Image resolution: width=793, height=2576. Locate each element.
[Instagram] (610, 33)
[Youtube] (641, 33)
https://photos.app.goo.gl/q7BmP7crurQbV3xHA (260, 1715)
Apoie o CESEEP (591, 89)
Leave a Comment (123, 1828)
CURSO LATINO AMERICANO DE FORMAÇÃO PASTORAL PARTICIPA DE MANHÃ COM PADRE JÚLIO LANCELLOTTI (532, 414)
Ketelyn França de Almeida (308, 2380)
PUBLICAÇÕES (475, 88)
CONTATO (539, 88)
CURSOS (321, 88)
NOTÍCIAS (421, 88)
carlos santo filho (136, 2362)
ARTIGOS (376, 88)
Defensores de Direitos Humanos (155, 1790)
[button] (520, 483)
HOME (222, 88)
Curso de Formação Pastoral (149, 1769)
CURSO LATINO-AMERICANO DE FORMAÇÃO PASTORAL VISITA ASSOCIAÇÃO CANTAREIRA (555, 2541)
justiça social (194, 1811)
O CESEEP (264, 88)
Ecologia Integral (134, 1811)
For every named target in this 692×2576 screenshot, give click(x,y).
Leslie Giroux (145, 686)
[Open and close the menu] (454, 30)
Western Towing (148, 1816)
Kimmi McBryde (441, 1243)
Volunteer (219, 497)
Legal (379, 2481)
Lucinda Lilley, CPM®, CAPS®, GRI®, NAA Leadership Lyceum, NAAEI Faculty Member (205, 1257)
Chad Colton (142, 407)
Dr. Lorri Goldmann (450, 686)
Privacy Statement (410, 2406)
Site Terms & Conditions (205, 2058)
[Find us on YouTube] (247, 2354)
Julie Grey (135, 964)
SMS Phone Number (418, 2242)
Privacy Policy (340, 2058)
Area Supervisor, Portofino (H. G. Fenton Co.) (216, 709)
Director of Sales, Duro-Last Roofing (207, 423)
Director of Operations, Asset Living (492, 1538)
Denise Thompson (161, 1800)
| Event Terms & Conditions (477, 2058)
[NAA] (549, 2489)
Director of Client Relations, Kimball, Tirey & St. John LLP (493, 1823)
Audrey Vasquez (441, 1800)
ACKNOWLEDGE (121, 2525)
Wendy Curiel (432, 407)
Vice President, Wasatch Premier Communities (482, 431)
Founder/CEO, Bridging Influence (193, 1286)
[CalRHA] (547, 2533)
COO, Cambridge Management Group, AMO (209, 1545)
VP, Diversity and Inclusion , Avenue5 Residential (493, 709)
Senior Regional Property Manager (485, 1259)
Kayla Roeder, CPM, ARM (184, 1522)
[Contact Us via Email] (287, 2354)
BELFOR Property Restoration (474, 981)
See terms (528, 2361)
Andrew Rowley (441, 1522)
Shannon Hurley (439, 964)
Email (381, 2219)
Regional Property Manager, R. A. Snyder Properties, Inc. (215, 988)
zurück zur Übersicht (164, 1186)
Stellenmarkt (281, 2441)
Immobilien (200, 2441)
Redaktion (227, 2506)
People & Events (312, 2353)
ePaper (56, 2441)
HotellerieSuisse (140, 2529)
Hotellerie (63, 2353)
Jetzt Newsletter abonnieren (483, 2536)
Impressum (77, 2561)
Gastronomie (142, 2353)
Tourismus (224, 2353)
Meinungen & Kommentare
* * *
- [WHAT TO DO] Output the whole listing exactly, leaving nothing out.

- [EXERCISE RESULT]
Image resolution: width=793, height=2576. Locate each element.
[Instagram] (610, 33)
[Youtube] (641, 33)
https://photos.app.goo.gl/q7BmP7crurQbV3xHA (260, 1715)
Apoie o CESEEP (591, 89)
Leave a Comment (123, 1828)
CURSO LATINO AMERICANO DE FORMAÇÃO PASTORAL PARTICIPA DE MANHÃ COM PADRE JÚLIO LANCELLOTTI (532, 414)
Ketelyn França de Almeida (308, 2380)
PUBLICAÇÕES (475, 88)
CONTATO (539, 88)
CURSOS (321, 88)
NOTÍCIAS (421, 88)
carlos santo filho (136, 2362)
ARTIGOS (376, 88)
Defensores de Direitos Humanos (155, 1790)
[button] (520, 483)
HOME (222, 88)
Curso de Formação Pastoral (149, 1769)
CURSO LATINO-AMERICANO DE FORMAÇÃO PASTORAL VISITA ASSOCIAÇÃO CANTAREIRA (555, 2541)
justiça social (194, 1811)
O CESEEP (264, 88)
Ecologia Integral (134, 1811)
For every named target in this 692×2576 screenshot, give click(x,y).
Leslie Giroux (145, 686)
[Open and close the menu] (454, 30)
Western Towing (148, 1816)
Kimmi McBryde (441, 1243)
Volunteer (219, 497)
Legal (379, 2481)
Lucinda Lilley, CPM®, CAPS®, GRI®, NAA Leadership Lyceum, NAAEI Faculty Member (205, 1257)
Chad Colton (142, 407)
Dr. Lorri Goldmann (450, 686)
Privacy Statement (410, 2406)
Site Terms & Conditions (205, 2058)
[Find us on YouTube] (247, 2354)
Julie Grey (135, 964)
SMS Phone Number (418, 2242)
Privacy Policy (340, 2058)
Area Supervisor, Portofino (H. G. Fenton Co.) (216, 709)
Director of Sales, Duro-Last Roofing (207, 423)
Director of Operations, Asset Living (492, 1538)
Denise Thompson (161, 1800)
| Event Terms & Conditions (477, 2058)
[NAA] (549, 2489)
Director of Client Relations, Kimball, Tirey & St. John LLP (493, 1823)
Audrey Vasquez (441, 1800)
ACKNOWLEDGE (121, 2525)
Wendy Curiel (432, 407)
Vice President, Wasatch Premier Communities (482, 431)
Founder/CEO, Bridging Influence (193, 1286)
[CalRHA] (547, 2533)
COO, Cambridge Management Group, AMO (209, 1545)
VP, Diversity and Inclusion , Avenue5 Residential (493, 709)
Senior Regional Property Manager (485, 1259)
Kayla Roeder, CPM, ARM (184, 1522)
[Contact Us via Email] (287, 2354)
BELFOR Property Restoration (474, 981)
See terms (528, 2361)
Andrew Rowley (441, 1522)
Shannon Hurley (439, 964)
Email (381, 2219)
Regional Property Manager, R. A. Snyder Properties, Inc. (215, 988)
zurück zur Übersicht (164, 1186)
Stellenmarkt (281, 2441)
Immobilien (200, 2441)
Redaktion (227, 2506)
People & Events (312, 2353)
ePaper (56, 2441)
HotellerieSuisse (140, 2529)
Hotellerie (63, 2353)
Jetzt Newsletter abonnieren (483, 2536)
Impressum (77, 2561)
Gastronomie (142, 2353)
Tourismus (224, 2353)
Meinungen & Kommentare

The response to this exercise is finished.